Incubation: Eggs - about 14 days. Tadpoles take 4 months to 2 years to metamorphose
Clutch size: up to 20,000, but average 6-7,000
Bullfrogs are nocturnal. Although primarily aquatic, if frightened they flee to nearby vegetation as often as to water. North American bullfrogs prefer warm weather and will hibernate during cold weather.
The bullfrog's breeding season is from May to July in northern areas, and February to October in southern areas. Aggregations of males will call in chorus to attract females to the breeding site.

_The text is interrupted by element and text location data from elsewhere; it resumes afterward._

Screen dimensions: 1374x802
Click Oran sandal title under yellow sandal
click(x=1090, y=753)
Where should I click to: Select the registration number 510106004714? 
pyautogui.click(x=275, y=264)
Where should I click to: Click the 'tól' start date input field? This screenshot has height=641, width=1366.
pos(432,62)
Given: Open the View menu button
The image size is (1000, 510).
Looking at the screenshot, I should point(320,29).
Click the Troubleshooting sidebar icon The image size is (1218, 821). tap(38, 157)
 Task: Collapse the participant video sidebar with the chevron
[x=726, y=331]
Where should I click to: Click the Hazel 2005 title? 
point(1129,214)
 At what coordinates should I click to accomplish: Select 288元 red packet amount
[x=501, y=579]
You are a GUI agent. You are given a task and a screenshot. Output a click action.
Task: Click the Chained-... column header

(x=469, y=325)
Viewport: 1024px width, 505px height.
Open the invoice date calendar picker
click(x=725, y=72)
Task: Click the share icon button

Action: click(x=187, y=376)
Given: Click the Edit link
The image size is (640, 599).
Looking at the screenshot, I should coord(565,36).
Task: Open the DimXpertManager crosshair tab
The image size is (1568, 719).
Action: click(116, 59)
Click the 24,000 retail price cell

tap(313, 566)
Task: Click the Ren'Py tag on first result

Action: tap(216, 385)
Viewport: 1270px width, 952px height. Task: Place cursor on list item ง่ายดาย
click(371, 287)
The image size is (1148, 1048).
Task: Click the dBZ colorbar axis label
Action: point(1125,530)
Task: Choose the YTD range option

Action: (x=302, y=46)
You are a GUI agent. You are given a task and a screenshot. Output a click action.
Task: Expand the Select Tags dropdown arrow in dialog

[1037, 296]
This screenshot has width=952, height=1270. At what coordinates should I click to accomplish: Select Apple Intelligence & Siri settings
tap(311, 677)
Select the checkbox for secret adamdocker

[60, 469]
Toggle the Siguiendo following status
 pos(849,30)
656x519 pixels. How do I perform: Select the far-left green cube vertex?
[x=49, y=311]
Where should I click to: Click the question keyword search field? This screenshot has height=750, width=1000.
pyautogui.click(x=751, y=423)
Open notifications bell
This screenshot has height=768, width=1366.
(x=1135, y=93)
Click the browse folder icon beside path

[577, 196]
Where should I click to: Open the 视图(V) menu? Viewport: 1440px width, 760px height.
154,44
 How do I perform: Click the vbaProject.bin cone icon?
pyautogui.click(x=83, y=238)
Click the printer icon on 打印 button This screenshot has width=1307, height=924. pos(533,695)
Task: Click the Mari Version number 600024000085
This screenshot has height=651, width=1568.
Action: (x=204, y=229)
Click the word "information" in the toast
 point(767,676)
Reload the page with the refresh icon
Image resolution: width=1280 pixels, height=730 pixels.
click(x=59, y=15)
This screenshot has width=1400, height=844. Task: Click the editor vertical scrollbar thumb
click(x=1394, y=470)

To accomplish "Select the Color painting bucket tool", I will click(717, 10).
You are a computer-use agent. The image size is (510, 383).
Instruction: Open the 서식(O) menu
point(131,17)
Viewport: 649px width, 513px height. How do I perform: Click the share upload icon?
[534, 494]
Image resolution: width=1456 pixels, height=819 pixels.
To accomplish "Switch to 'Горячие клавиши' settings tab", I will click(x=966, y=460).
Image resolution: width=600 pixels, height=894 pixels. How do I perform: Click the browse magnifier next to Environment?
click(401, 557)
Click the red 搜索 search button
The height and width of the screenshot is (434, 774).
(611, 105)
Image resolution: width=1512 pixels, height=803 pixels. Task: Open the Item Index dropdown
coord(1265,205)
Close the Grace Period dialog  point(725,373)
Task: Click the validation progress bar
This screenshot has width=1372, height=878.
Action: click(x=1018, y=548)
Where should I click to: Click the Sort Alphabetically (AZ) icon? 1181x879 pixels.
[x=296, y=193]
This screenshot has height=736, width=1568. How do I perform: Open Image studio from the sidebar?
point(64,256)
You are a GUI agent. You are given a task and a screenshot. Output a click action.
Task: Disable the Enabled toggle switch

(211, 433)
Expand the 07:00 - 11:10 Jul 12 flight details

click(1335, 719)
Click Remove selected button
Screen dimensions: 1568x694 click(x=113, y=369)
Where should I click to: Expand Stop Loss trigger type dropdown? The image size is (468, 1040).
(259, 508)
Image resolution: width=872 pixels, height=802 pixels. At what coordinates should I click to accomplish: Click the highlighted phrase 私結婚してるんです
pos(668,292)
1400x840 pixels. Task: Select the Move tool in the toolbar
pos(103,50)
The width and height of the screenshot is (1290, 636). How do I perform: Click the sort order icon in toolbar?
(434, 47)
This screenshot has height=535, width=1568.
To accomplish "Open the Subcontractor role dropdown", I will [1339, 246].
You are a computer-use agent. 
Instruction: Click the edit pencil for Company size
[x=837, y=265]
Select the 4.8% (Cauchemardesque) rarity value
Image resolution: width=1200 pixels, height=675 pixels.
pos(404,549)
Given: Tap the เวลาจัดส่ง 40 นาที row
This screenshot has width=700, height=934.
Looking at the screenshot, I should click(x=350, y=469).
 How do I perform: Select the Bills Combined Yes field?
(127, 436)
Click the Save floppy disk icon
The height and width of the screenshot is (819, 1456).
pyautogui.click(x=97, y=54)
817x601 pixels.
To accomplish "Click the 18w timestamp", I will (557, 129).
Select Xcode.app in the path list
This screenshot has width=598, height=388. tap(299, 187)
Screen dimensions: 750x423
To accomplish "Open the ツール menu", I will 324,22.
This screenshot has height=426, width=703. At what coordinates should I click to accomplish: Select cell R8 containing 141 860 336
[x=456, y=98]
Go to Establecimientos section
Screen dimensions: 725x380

The egg masses are attached to submerged vegetation. They must not be incubated at temperatures above 82 degrees. Most such eggs develop abnormally and die. About 4 days after fertilization, tadpoles emerge with gills and a tail. Tadpoles mature slowly, taking 1 – 3 years to reach adult stage (depending on location – a few months in the south, 3 years in Nova Scotia). These frogs breed once a year and there is no parental involvement after the eggs are laid.
Insects, crayfish, minnows, other frogs. Larger specimens have eaten small birds, young snakes, small mammals.